Tout roublard et volubile qu'il est, Verhoeven est avant tout un sacré hédoniste. Une recherche du plaisir charnelle pour lui mais également une envie de la faire partager à son spectateur. L'expérience est assez osée mais incroyablement efficace et universelle. "Turkish", c'est un peu la recette d'un grand chef aidé d'un second et d'un saucier. Un plat revisité et parfois (trop) épicé mélangeant le salé et le sucré et révélant en fin de compte un secret inavoué : Une amertume malvenue mais qui marque les (pa)pupilles.

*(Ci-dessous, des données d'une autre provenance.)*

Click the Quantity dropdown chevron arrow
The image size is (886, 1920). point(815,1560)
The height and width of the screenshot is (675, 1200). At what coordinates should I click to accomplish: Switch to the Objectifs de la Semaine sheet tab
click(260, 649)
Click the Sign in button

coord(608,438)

La métaphore culinaire peu paraître lourde mais les corps de Hauer et Van de Ven sans cesse palper de haut en bas dévoilent la phase première de l'amour: Le sexe. Qui mieux que Verhoeven dans ce film sait faire parler la peau, les poils frémissants et les yeux ? Des jeux qui impriment chaque photogramme. La passion dans ce qu'elle a de plus dévorante et de plus destructrice.

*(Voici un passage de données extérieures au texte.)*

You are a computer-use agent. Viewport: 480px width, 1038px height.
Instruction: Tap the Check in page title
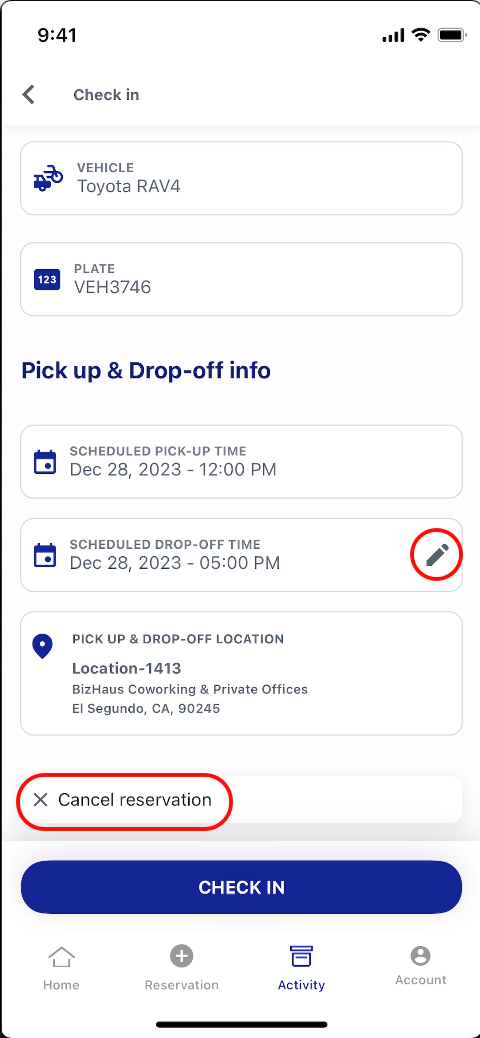point(106,95)
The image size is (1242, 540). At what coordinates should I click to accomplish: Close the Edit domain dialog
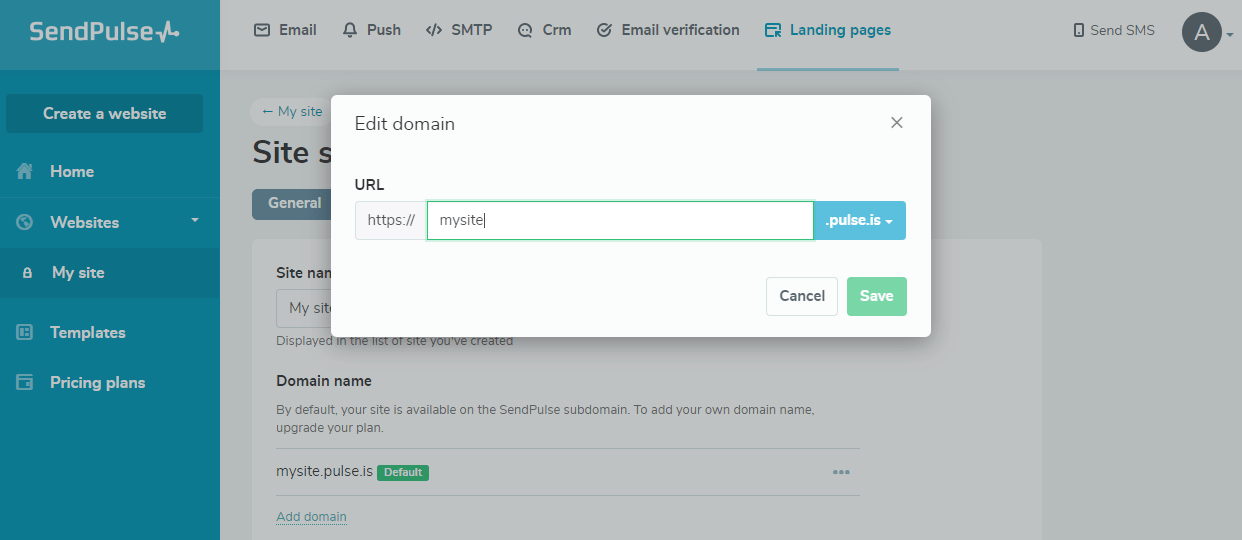(x=896, y=123)
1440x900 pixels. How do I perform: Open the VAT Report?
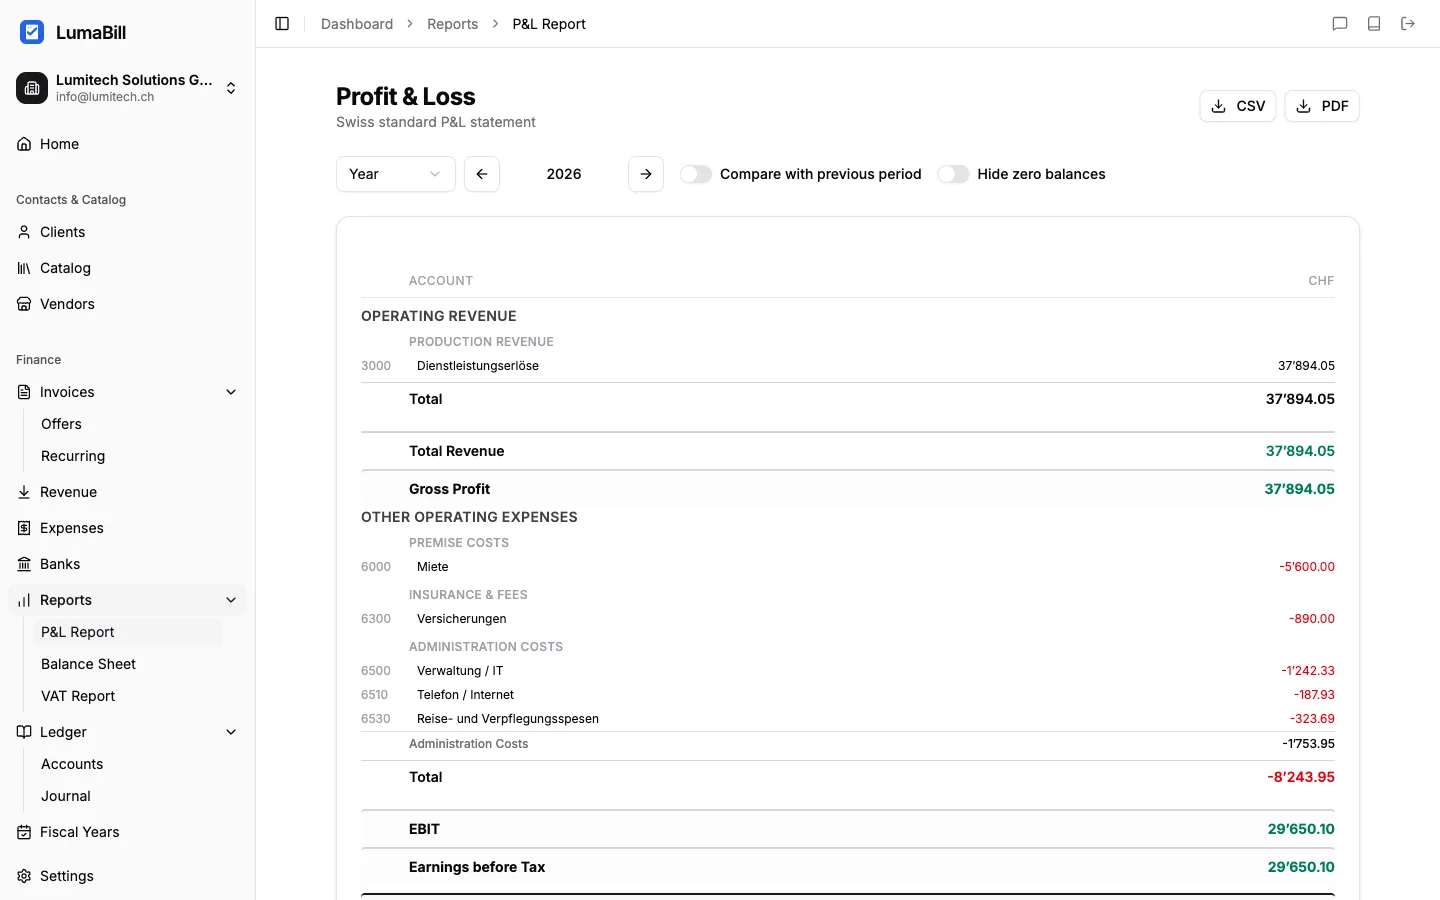pyautogui.click(x=78, y=696)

L'arme de séduction massive sera donc un ange blond et masculin arborant régulièrement des t-shirts de couleur. Un artiste vivant dans un atelier transformé pour l'occasion en loft. "Eric"est un doigt d'honneur à la high class sur laquelle il vomit littéralement dessus. Celle qu'il aime est une déesse qu'il dessine et pétrit. Ce gâteau de chair qu'il extirpe des griffes de sa famille c'est Olga, belle et incandescente mineure dont il va demander la main. Mais Verhoeven, lucide qu'un tel feu d'artifesse ne peut se terminer par un baiser en gros plan, va céder au chaos et à la tristesse la plus significative.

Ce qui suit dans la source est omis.